Just like the TV Show, the most popular Movie is found in a similiar way.
movies1 <- subset(movies, tmdb_popularity > 300)
movies1 <- movies1[-c(1,9)]
plot1 <- ggplot(movies1, aes(x= title, y= tmdb_popularity)) +
geom_bar(stat = "identity", fill = "red") +
theme(axis.text.x = element_text(angle = 90, vjust = .1, hjust = .1)) +
gghighlight(max(tmdb_popularity) > 1450) +
labs(title = "Most Popular Movie on Netflix as of now.", y = "TMDB Popularity", x = "Movie Title")
## label_key: title
plot1 + theme(panel.grid.major = element_blank(), panel.grid.minor = element_blank(),
panel.background = element_blank(), axis.line = element_line(colour = "black"),
plot.title = element_text(hjust = 0.1)) + coord_flip()
365 Days: This Day is said to be the most popular Movie streaming on Netflix right now.
Furthermore, Top rated Movies are found based on user ratings and user votes. It is done by using the Lollipop visualisation.
movies2 <- subset(movies, imdb_score > 8 & imdb_votes > 70000)
movies2 <- movies2[-c(1,9)]
plot2 <- ggplot(movies2, aes(x=title, y=imdb_score)) +
geom_segment( aes(x=title, xend=title, y=0, yend=imdb_score), color="red2") +
geom_point( color="red", size=4) +
theme_light() +
theme(
panel.grid.major.x = element_blank(),
panel.border = element_blank(),
axis.ticks.x = element_blank(),panel.grid.major = element_blank(), panel.grid.minor = element_blank(),
panel.background = element_blank(), axis.line = element_line(colour = "black")
) +
xlab("Movies") +
ylab("Rating") + gghighlight(imdb_score > 8.5)
## label_key: title
plot2 + theme_bw() + coord_flip()
Based on the visualisation, the top 3 rated Movies on Netflix are Saving Private Ryan, Inception, Forrest Gump
Similiarly, the top rated shows on Netflix are found using the same visualisation as before.

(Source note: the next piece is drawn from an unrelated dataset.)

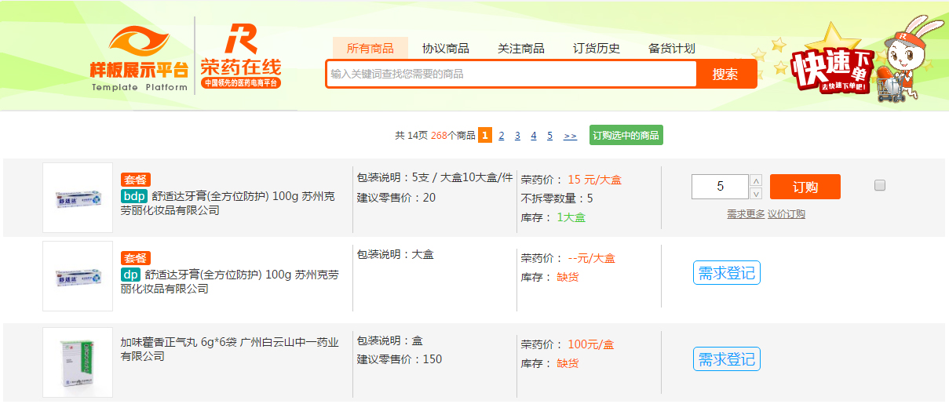Decrease order quantity with down arrow

point(756,194)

shows2 <- subset(shows, imdb_score > 8.5 & imdb_votes > 70000)
shows2 <- shows2[-c(1,9)]
plot3 <- ggplot(shows2, aes(x=title, y=imdb_score)) +
geom_segment( aes(x=title, xend=title, y=0, yend=imdb_score), color="red3") +
geom_point( color="red", size=4) +
theme_light() +
theme(
panel.grid.major.x = element_blank(),
panel.border = element_blank(),
axis.ticks.x = element_blank(),panel.grid.major = element_blank(), panel.grid.minor = element_blank(),
panel.background = element_blank(), axis.line = element_line(colour = "black")
) +
xlab("Shows") +
ylab("Rating") + gghighlight(imdb_score > 9)
## label_key: title
plot3 + theme_bw() + coord_flip()
There are four series shown as top rated because TV Series’ Arcane and The Last Dance have the same rating making them tied for third place. They’re followed by Avatar: The Last Airbender being second highest rated and lastly Breaking Bad being the highest rated TV Series on Netflix.
Netflix is still a growing streaming platform which is not done yet even while being the best of the streaming services. It’s user numbers will keep increasing in coming years with it’s database of Movies and TV shows as well.